Professeur Anjana Rao, Ph.D., Institut d'immunologie de La Jolla
Comme l'explique Rao, les médecins pourraient aider davantage de patients – et potentiellement détecter les cancers plus tôt – s'ils pouvaient regarder au-delà de l'ADN lui-même et analyser la distribution de 5hmC à la place.

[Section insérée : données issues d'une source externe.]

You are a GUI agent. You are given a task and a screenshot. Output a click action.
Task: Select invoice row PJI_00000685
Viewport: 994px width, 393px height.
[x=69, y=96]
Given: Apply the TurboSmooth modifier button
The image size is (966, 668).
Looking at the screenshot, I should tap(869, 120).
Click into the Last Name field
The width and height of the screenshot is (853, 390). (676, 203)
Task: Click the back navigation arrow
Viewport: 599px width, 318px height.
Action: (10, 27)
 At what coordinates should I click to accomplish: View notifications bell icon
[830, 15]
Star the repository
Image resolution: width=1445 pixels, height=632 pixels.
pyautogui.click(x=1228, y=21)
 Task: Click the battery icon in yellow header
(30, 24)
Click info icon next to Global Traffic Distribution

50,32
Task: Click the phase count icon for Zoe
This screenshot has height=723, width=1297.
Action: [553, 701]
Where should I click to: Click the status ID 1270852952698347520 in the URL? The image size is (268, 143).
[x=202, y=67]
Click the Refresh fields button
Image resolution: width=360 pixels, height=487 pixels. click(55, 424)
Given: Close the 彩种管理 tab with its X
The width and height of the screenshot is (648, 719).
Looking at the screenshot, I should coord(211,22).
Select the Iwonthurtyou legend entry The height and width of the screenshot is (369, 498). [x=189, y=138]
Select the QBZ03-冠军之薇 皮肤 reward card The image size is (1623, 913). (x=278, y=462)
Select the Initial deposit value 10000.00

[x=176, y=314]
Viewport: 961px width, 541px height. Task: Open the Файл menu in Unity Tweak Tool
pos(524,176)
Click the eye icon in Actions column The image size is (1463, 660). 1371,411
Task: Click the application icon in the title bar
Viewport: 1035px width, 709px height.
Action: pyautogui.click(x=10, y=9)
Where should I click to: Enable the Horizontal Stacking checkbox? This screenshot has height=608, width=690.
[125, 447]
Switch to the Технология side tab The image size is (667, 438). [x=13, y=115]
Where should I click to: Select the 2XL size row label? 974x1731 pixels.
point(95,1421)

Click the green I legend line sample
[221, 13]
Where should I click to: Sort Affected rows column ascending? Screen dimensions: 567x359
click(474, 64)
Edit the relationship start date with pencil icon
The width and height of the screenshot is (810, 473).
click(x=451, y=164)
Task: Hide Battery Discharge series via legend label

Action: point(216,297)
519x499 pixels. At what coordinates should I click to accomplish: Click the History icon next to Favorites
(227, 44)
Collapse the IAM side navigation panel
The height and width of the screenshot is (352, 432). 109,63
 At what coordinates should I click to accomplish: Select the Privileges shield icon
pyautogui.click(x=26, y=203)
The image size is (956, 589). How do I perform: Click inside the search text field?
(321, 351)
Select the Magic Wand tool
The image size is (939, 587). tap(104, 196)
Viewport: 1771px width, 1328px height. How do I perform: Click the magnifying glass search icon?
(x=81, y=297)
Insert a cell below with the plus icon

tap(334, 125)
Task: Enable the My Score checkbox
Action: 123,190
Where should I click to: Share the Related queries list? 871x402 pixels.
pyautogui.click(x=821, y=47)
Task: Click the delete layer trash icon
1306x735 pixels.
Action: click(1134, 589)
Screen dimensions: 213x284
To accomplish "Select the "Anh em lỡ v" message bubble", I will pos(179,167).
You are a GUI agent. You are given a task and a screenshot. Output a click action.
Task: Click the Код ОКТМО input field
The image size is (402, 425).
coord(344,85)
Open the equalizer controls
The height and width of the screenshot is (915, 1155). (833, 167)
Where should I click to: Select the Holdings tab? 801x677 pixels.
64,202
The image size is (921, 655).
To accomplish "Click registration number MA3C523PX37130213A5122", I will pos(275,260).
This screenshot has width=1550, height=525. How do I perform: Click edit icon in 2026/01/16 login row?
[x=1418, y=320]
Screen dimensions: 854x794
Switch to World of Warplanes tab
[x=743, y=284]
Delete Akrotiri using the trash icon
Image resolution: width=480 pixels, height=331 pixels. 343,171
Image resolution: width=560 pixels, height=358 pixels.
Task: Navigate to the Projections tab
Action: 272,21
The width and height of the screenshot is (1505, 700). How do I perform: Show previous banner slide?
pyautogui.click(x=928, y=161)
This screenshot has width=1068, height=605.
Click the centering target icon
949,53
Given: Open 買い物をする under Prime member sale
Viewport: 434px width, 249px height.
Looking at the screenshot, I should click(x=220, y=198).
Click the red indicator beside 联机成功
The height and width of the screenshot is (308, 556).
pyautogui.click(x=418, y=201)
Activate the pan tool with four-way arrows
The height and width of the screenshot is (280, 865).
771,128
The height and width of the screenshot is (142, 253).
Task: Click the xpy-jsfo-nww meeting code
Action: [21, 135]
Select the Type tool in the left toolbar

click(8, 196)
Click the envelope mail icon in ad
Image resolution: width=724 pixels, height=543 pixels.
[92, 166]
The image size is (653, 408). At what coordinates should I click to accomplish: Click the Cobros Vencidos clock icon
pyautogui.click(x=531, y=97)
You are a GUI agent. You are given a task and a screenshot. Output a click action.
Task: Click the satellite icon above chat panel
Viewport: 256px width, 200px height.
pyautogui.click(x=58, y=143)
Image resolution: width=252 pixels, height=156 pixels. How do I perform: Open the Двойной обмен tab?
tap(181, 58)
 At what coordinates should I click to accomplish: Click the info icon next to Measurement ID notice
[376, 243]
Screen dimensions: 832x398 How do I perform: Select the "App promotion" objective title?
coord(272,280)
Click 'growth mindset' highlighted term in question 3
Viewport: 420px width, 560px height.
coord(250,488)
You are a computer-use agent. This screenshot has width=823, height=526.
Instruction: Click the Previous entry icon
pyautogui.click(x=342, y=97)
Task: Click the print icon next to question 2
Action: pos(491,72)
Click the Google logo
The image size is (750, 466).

Il reste encore du travail à faire avant que les scientifiques disposent des outils nécessaires à ce type de détection du cancer, mais Ay affirme que les nouveaux travaux montrent la puissance de la combinaison de données expérimentales avec de nouvelles méthodes informatiques. « Cela suggère qu'en appliquant notre nouvelle méthode, nous pouvons identifier de nouveaux amplificateurs distants non annotés », explique Ay.